• [Try it] Copy, please, the line with "This screenshot has height=602, width=640." and each line that follows it through the end of the data below, exactly as given and without pictures.

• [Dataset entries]
*-*-*

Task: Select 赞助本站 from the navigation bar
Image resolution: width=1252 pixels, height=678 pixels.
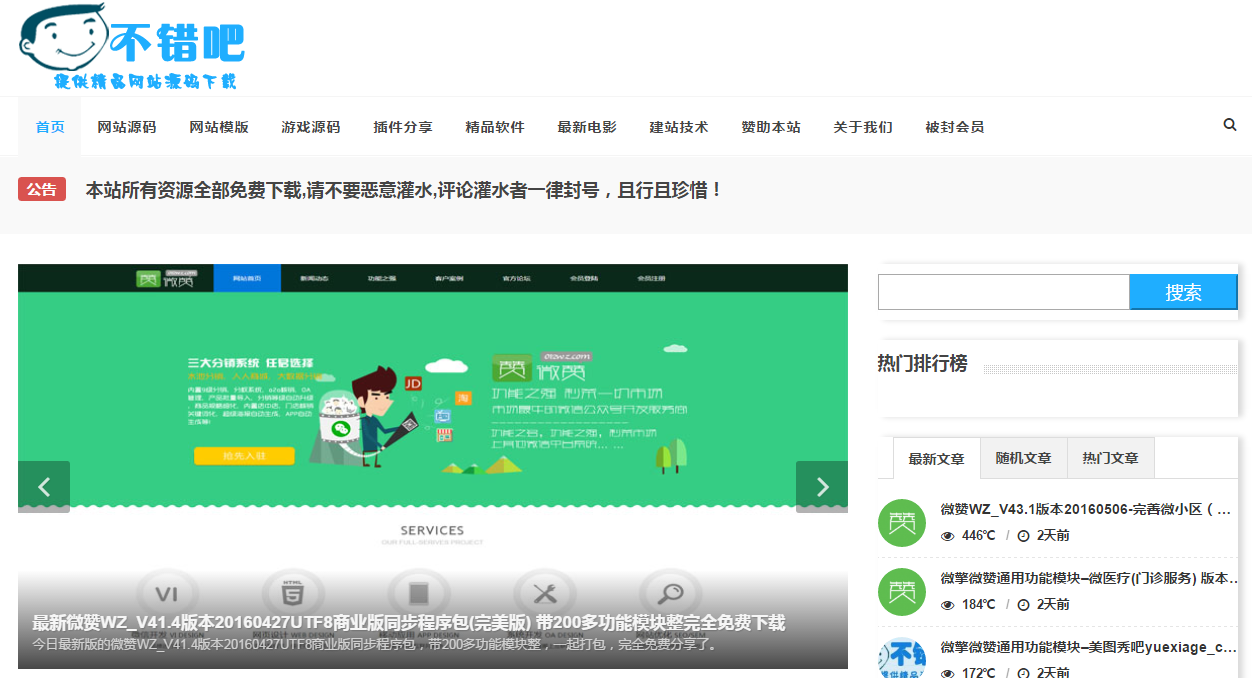Action: (x=771, y=126)

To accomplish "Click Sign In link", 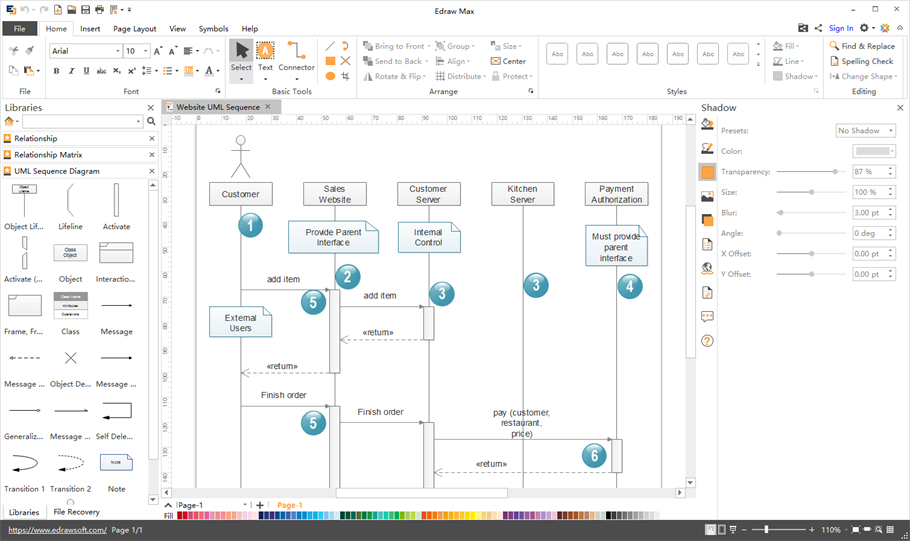I will [841, 28].
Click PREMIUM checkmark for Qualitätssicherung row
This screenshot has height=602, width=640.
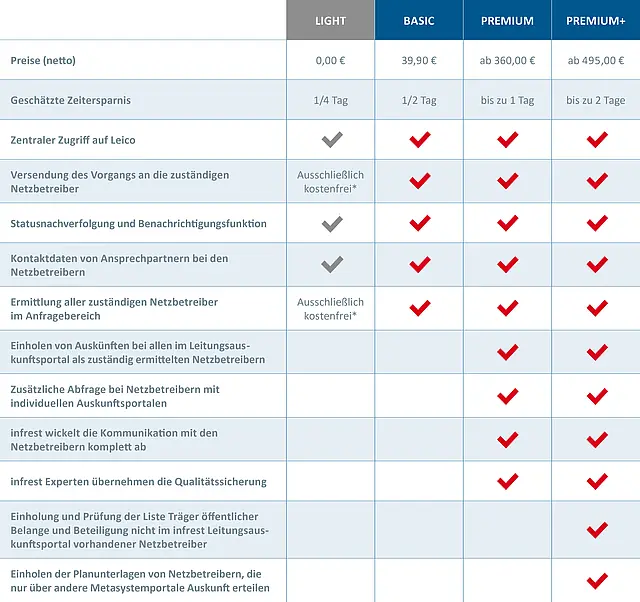coord(508,482)

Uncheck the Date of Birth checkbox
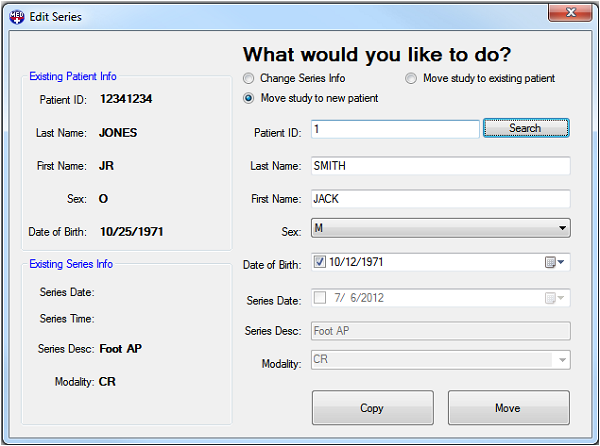[320, 263]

*-*-*

• [Task response]
This screenshot has height=602, width=640.
coord(508,482)

Uncheck the Date of Birth checkbox
[320, 263]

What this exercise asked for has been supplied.